The US Naval Institute recently announced that the 2010 history conference will discuss the topic of piracy. Hopefully this little bit of interesting news finds its way into the discussion.
A judge on Tuesday dismissed piracy charges against six Somali nationals accused of attacking a Navy ship off the coast of Africa, concluding the U.S. government failed to make the case their alleged actions amounted to piracy.
The dismissal of the piracy count by U.S. District Judge Raymond A. Jackson tosses the most serious charge against the men, but leaves intact seven other charges related to the alleged April 10 attack on the USS Ashland in the Gulf of Aden. A piracy conviction carries a mandatory life term.
These pirates still face other charges, but lets just go over what has happened here a second.

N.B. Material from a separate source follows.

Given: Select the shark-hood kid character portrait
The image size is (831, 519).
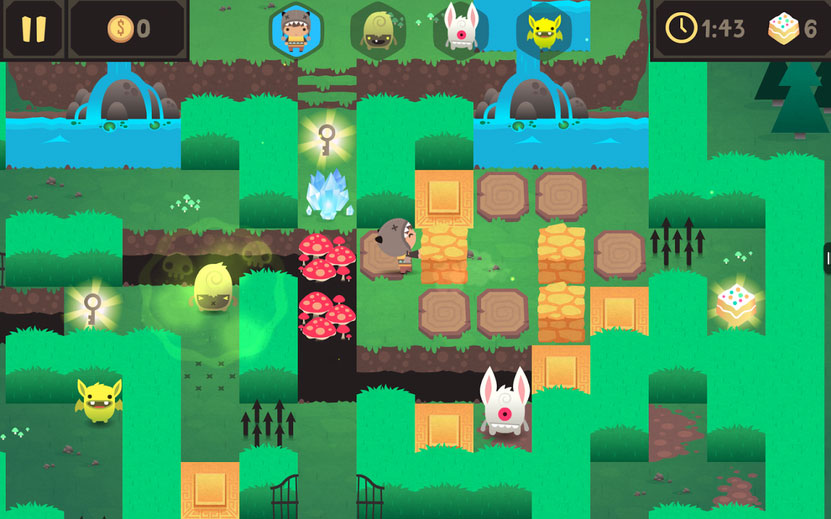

For those who don’t know the details, these 6 pirates tried to attack the USS Ashland off the coast of Somalia, and the USS Ashland responded by blowing their little skiff out of the water, rescuing the pirates, and arresting them on charges of piracy. The defense for the pirates was able to argue that the actions of attacking a US Navy ship accidentally – thinking it was a commercial ship they could hijack – does not qualify as the definition of piracy.
“The court finds that the government has failed to establish that any unauthorized acts of violence or aggression committed on the high seas constitutes piracy as defined by the law of nations,” Jackson wrote in granting the defense motion to dismiss.
Attorneys for the six men had argued that the men did not seize or rob the Ashland, falling short of the centuries-old definition of piracy.
I imagine it was kind of hard for the US government to make their case considering they blew the little pirate skiff out of the water for attacking the warship. By the standards this judge is setting in US courts, someone can attack a US flagged ship and as long as they can dump their equipment overboard before they are caught – anything short of a successful hijacking doesn’t quality as the definition of piracy.
The decision is intended to protect protesters like Greenpeace from being labeled pirates (but not all NGOs are Greenpeace, just ask Israel), which means now US case law is protecting the NGO which can now take the act of “protesting” US flagged ships on the high seas to a whole new level if they are smart about it.
Thankfully, Code-Pink doesn’t have a Navy… yet. This is a pretty nasty can of worms the judge has opened up because apparently, in the 21st century we cannot find a suitable definition of piracy that distinguishes Somali’s with AK-47s attacking US warships from Greenpeace activists – at least that’s how it played out in a Virginia courtroom. You really can’t make this up.